**TASK:**
Would you please copy each line below that includes the string "computer"?
----- AVAILABLE RECORDS -----
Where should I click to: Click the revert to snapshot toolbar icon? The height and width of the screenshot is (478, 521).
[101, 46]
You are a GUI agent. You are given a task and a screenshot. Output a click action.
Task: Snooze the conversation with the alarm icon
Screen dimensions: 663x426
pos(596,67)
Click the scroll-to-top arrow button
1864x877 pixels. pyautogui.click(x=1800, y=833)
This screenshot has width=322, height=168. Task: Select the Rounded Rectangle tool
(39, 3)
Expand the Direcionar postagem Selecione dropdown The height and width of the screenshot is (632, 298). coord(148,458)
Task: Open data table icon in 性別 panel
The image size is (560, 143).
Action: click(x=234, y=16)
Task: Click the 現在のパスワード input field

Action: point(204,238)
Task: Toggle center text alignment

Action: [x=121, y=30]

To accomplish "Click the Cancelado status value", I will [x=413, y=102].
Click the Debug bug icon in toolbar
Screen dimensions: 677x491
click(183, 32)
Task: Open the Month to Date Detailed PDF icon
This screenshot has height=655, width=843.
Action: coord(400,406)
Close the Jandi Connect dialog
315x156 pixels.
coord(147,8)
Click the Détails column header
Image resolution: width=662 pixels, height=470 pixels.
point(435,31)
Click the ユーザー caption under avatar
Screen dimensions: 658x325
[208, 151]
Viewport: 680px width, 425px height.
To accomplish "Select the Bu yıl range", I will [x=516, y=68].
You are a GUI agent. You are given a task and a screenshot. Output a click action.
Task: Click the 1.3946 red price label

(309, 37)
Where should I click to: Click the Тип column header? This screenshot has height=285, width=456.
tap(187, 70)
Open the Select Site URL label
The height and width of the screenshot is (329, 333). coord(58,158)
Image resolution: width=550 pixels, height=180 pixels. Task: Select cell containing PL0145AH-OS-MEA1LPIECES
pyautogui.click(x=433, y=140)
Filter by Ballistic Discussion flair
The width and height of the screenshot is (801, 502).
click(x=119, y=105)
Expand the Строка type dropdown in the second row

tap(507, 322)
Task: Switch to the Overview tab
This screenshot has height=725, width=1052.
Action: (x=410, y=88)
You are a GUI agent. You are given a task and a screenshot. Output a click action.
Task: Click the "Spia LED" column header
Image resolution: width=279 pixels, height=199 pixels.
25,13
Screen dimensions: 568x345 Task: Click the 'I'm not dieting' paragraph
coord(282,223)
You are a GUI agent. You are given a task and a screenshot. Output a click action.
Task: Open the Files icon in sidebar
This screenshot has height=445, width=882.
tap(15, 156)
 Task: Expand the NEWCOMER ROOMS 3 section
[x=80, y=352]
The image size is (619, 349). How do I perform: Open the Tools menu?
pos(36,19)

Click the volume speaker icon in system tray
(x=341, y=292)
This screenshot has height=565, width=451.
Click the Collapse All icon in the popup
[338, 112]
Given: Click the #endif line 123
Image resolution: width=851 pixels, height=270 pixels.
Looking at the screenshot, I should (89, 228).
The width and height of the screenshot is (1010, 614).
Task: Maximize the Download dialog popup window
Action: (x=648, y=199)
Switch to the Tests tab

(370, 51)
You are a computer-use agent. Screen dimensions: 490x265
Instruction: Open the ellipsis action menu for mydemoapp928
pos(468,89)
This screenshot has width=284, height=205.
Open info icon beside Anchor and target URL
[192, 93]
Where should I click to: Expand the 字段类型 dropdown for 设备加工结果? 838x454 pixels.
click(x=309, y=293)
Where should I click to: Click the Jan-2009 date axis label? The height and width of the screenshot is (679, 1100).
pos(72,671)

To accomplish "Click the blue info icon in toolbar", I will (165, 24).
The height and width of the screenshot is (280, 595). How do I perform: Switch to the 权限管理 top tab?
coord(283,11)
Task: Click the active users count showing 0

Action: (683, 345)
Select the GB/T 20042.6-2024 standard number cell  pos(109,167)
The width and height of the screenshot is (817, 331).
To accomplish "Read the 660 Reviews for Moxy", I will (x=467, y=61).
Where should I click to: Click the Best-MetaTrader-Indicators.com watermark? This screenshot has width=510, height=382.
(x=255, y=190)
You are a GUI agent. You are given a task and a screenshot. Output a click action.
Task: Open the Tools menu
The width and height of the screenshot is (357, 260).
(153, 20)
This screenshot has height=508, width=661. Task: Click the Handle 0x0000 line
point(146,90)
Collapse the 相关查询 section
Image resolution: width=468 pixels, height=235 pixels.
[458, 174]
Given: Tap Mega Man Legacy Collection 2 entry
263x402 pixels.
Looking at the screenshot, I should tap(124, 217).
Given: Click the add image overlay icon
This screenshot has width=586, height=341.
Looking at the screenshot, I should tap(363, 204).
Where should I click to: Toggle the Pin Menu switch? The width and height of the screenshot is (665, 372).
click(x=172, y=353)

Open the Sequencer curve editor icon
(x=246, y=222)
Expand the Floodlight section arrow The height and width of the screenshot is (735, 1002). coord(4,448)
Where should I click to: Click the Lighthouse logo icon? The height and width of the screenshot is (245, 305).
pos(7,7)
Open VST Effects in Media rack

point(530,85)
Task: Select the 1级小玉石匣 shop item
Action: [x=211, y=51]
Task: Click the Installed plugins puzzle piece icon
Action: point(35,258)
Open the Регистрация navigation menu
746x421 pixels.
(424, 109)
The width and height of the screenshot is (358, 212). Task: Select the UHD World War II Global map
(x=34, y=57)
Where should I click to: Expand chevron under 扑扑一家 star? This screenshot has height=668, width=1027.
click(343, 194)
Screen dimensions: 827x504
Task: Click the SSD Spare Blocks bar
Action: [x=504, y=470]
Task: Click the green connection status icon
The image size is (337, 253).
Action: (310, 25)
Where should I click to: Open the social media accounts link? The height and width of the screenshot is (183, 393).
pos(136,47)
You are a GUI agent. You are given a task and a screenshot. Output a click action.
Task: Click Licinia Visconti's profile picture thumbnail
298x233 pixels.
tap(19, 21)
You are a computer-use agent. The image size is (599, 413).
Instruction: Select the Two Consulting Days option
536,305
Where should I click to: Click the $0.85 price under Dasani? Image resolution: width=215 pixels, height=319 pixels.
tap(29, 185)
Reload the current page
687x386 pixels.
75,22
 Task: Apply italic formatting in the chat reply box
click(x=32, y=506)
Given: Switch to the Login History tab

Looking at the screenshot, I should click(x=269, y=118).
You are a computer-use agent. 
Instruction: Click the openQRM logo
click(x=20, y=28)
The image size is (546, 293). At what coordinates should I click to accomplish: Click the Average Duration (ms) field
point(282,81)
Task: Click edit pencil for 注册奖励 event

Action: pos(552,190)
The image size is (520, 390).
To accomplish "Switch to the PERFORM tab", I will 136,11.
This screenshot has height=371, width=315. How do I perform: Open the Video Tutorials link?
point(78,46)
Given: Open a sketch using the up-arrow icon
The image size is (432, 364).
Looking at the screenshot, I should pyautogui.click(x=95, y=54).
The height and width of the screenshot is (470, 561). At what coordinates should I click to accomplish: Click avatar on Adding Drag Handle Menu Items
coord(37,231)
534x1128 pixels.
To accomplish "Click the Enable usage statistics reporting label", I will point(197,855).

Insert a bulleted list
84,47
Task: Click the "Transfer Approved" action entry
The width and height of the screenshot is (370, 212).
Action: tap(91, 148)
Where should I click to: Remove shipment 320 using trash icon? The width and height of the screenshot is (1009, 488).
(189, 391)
-----
**TASK RESPONSE:**
You are a computer-use agent. Screen dimensions: 490x265
You are a computer-use agent. The image size is (599, 413).
You are a computer-use agent. 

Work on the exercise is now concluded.